Exihibit A: Astrovan II, the new vehicle meant to transport NASA’s astronauts to the launchpad of the still-not-ready CST-100 Starliner crewed capsule.
In the old days, when NASA still had its own crew-rated launch capability, those crews made the nine-mile journey to the launchpad in style. From 1984 until the end of the Space Shuttle program, that meant getting into a modified Airstream Excella RV, dubbed the Astrovan. Astronauts and Airstream have a fair amount of history—one of the company’s distinctive shiny aluminum trailers was also used as the Mobile Quarantine Facility for the Apollo program. So when Boeing wanted a new transport for forthcoming NASA missions using the CST-100, it too turned to the Ohio-based manufacturer.

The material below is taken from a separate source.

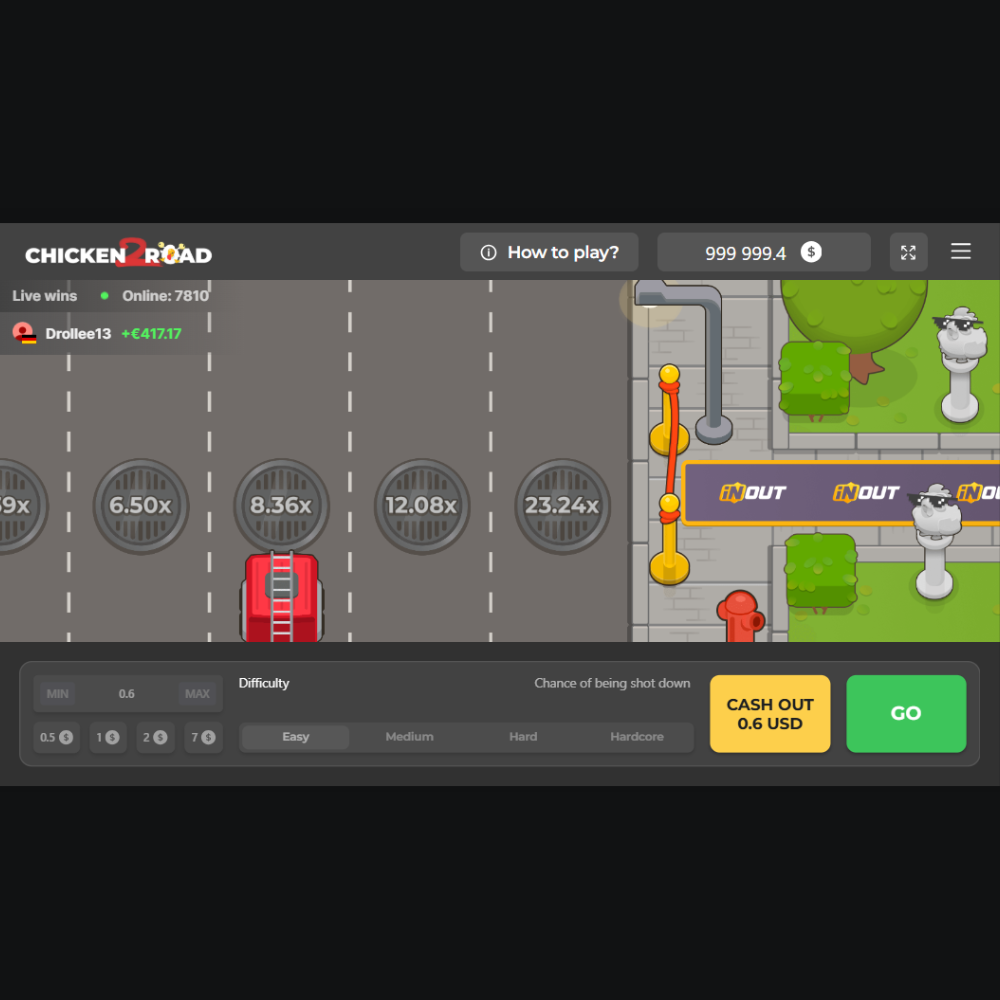
Task: Select Medium difficulty
Action: (x=409, y=737)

The result is Astrovan II, built on a modified Airstream Atlas Touring Coach, which itself begins life as a Mercedes-Benz Sprinter van chassis. “The original Astrovan played an important role in America’s Space Shuttle era. Many will remember seeing that familiar silver bullet exterior heading out to the launchpad at Kennedy Space Center. We’re excited for Astrovan II to continue Airstream’s part in helping put Americans into orbit,” said Bob Wheeler, CEO and president of Airstream.

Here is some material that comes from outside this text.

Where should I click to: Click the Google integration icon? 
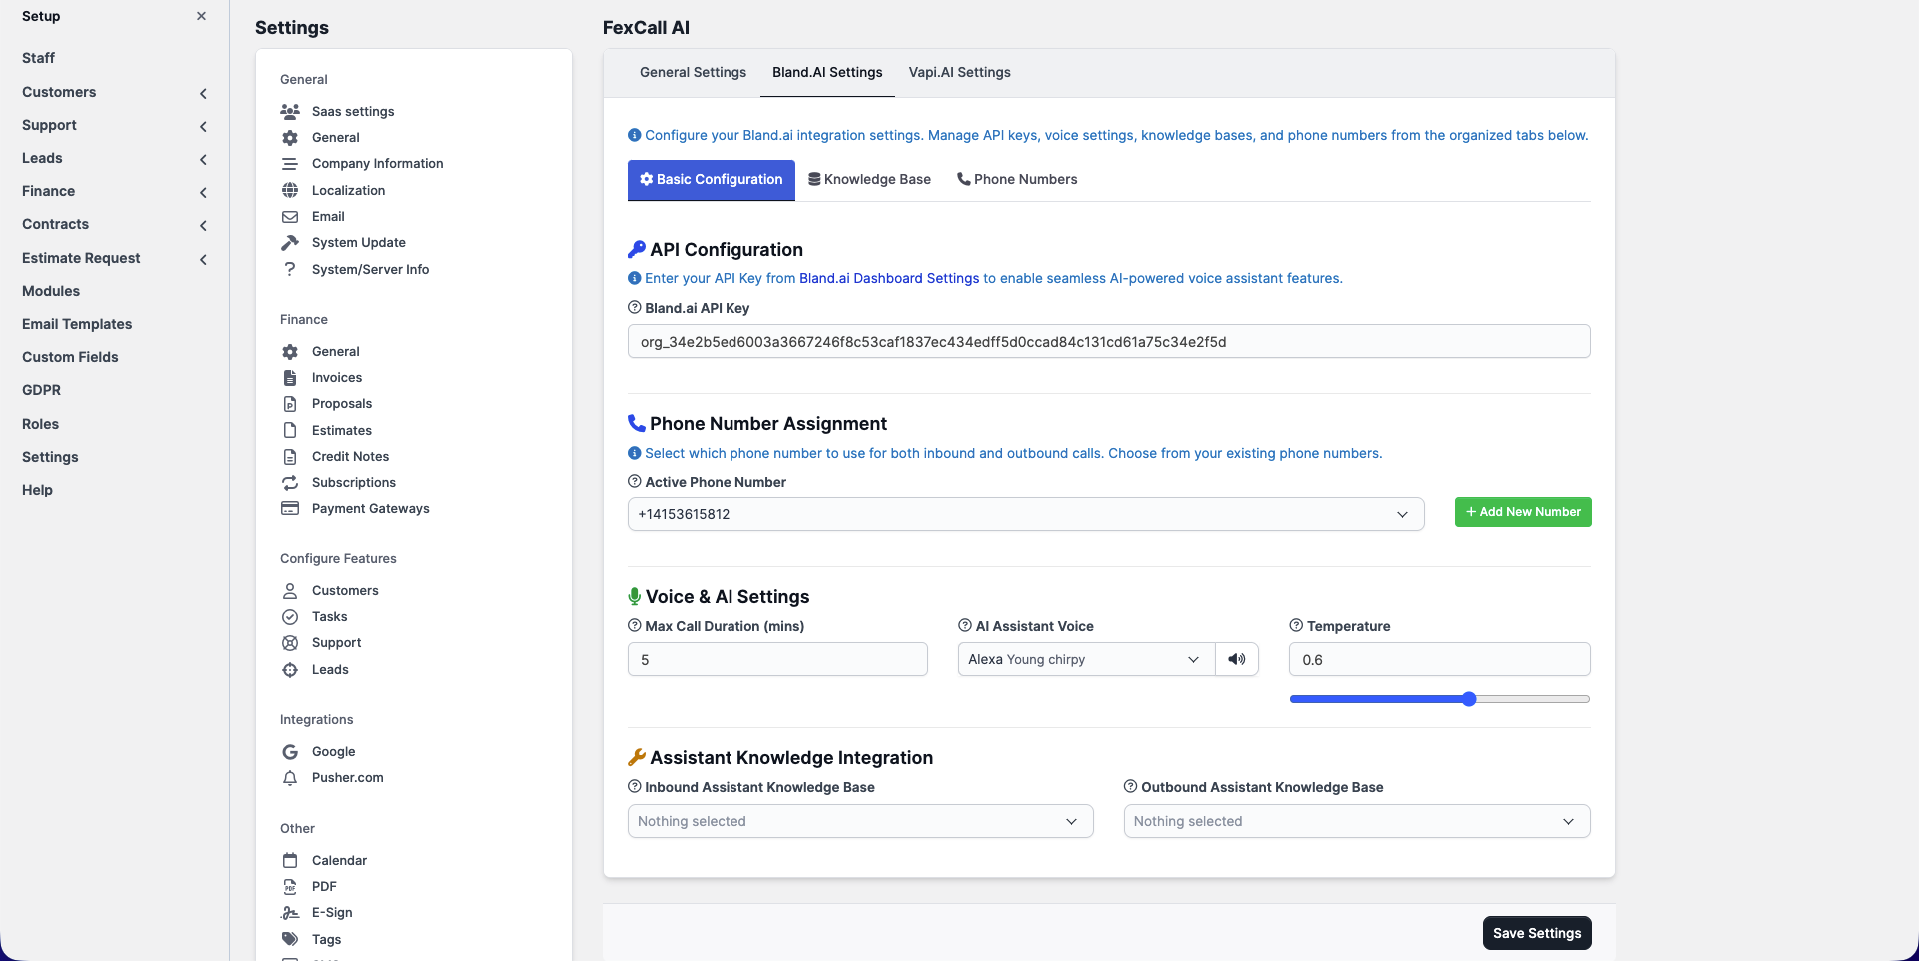[290, 751]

I am sure that the new Astrovan II will be well-suited to the needs of the astronauts it will transport, and since it’s not built with 1980s powertrain technology, it will hopefully burn less fuel as it drives back and forth across Kennedy Space Center. But for a relatively short journey like that, wouldn’t it have been neat if it ditched the internal combustion engine altogether for a bunch of batteries and some electric motors? But really, my main issue is aesthetic because the original Astrovan—like most of Airstream’s polished shiny trailers—just looked so darn cool. And Astrovan II looks like a panel van.
OK, perhaps I’m being a little unkind—a quick look at Airstream’s lineup shows it doesn’t currently offer a curvy aluminum RV any more—if you want that retro look, you also need a tow vehicle because it’s only available with an Airstream trailer. But more than that, the news that CST-100 is getting its own crew transport just reminds me that we first saw the CST-100 pressure shell back in 2011. Our own Lee Hutchinson even got to play with a full-size CST-100 demonstrator in 2013. But as Eric Berger has reported, since then it’s just been delay after delay. With any luck, Boeing will actually manage to conduct that pad abort test this coming November.